Cumbres llenas, palabras vacías
La lucha contra el cambio climático y el anhelo por alcanzar un modelo global de desarrollo sostenible se han encontrado con la tormenta perfecta. No se debe menospreciar el contexto, el más duro e incierto de los últimos 50 años.
Vaya trasiego de líderes mundiales al que asistimos estos días. Primero se han reunido en la cumbre del G20 en Los Cabos, México, para tratar de salvar las economía mundial; luego, algunos de ellos se han ido a Río, Brasil, para tratar de salvar el planeta; y la próxima semana los europeos volverán a verse las caras en la reunión del Consejo, para tratar de salvar el euro y, con él, todo el entramado comunitario.
Mucho ruido mediático, mucha foto de familia para luego acabar, a menudo, en declaraciones que no contienen más que buenas intenciones y palabras vacías. El caso más flagrante, posiblemente, sea el de Río+20. La ilusión por recuperar el espíritu que se generó hace 20 años en la ciudad brasileña y que dio impulso al concepto de desarrollo sostenible se ha ido apagando según se acercaba la fecha. Hasta el propio secretario general de Naciones Unidas -anfitriona del evento- ha manifestado su decepción. "Sé que algunos países esperaban un resultado más ambicioso. Yo también lo esperaba", afirmó Ban Ki Moon poco después de la inauguración en relación al documento acordado por los negociadores.
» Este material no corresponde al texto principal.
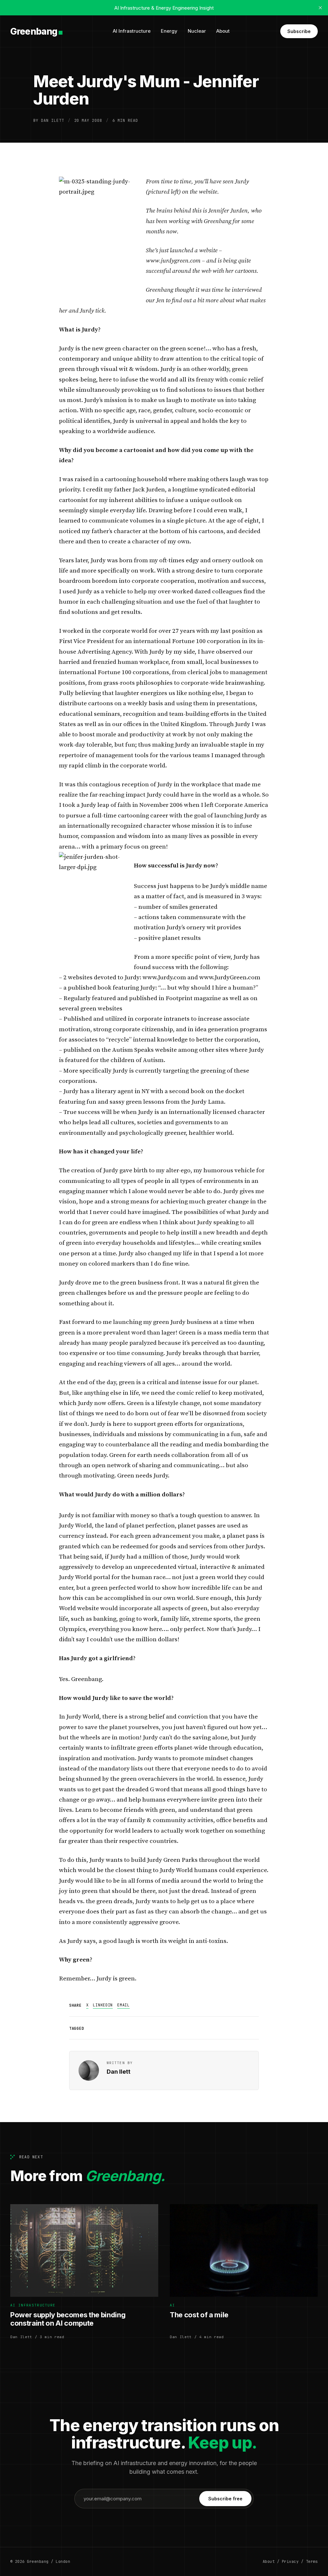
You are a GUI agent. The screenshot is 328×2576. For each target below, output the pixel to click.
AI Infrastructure (132, 31)
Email (123, 2005)
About (223, 31)
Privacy (290, 2561)
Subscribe (299, 31)
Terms (312, 2561)
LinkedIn (103, 2005)
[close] (320, 8)
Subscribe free (225, 2498)
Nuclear (197, 31)
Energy (169, 31)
Lo cierto es que la lucha contra el cambio climático y el anhelo por alcanzar un modelo global de desarrollo sostenible se han encontrado con la tormenta perfecta. Por un lado, la crisis económico-financiera en el llamado mundo desarrollado, y especialmente en Europa -abanderado tradicional de estas cuestiones-, que ha absorbido por completo el foco de atención; por otro, la necesidad de continuar creciendo a un ritmo elevado -y con ello de seguir sacando a millones de personas de la pobreza- por parte de las llamadas potencias emergentes, a veces a un alto precio medioambiental. Otros asuntos, como la seguridad energética, pueden parecer no tan apremiantes al haber aparecido reservas considerables de combustibles alternativos, como el gas no convencional; a lo que se suma el cortoplacismo impuesto por los frenéticos ritmos electorales, que distraen el interés de aquello que suponga pensar en el largo plazo. El resultado es que ha quedado relegado a un enésimo plano todo lo relacionado con el futuro del planeta y con la búsqueda de un modelo alternativo de crecimiento.
Con el fin de intentar convertirse en ese punto de encuentro entre las aspiraciones de unos y las presiones de otros, la cumbre de Río+20 ha identificado como uno de sus dos grandes pilares temáticos el de la economía verde en el contexto de erradicación de la pobreza. Curiosamente, en un alarde de coherencia en el terreno de la embrionaria gobernanza global, una de las áreas que había identificado la actual presidencia mexicana del G20 como prioritarias ha sido, también, la de la economía verde.
El objetivo es claro: convencer a los diferentes actores de que el crecimiento verde es una fuente de generación de riqueza y de oportunidades de negocio, de apertura de nuevos mercados, de productividad y de innovación, pero en cuya estrategia hay que contemplar el acceso al capital natural. Las ideas están enunciadas y debatidas por los expertos hasta la saciedad. Un ejemplo: el apabullante traspaso del campo a la ciudad -la población urbana representará dos tercios del total en 2030- debería servir para impulsar las energías renovables, los edificios verdes y todo tipo de tecnologías en el campo de la construcción, el transporte y las infraestructuras, con la consiguiente creación de nuevas empresas y empleos cualificados. Otro: la Agencia Internacional de la Energía calcula que la reducción gradual de los subsidios a los combustibles fósiles podría suponer una disminución de casi el 7% en las emisiones de CO2 para 2020; ese dinero podría servir, a su vez, para financiar el desarrollo de políticas sostenibles.
El diagnóstico y los remedios son ya ampliamente conocidos. Lo que falta, claramente, es la voluntad política de tomar decisiones valientes y con efectos a largo plazo, aunque en ningún caso se debe menospreciar el contexto, y el actual es el más duro e incierto de los últimos 50 años. Así que es posible que Río+20 no pase a la historia como la Cumbre que cambió el futuro del planeta, pero todo el trabajo que se ha desarrollado en torno a ella, y a lo largo de las dos últimas décadas, está ahí. Cabe esperar que algún día los políticos recuperen el interés por el tema. Y que no sea demasiado tarde.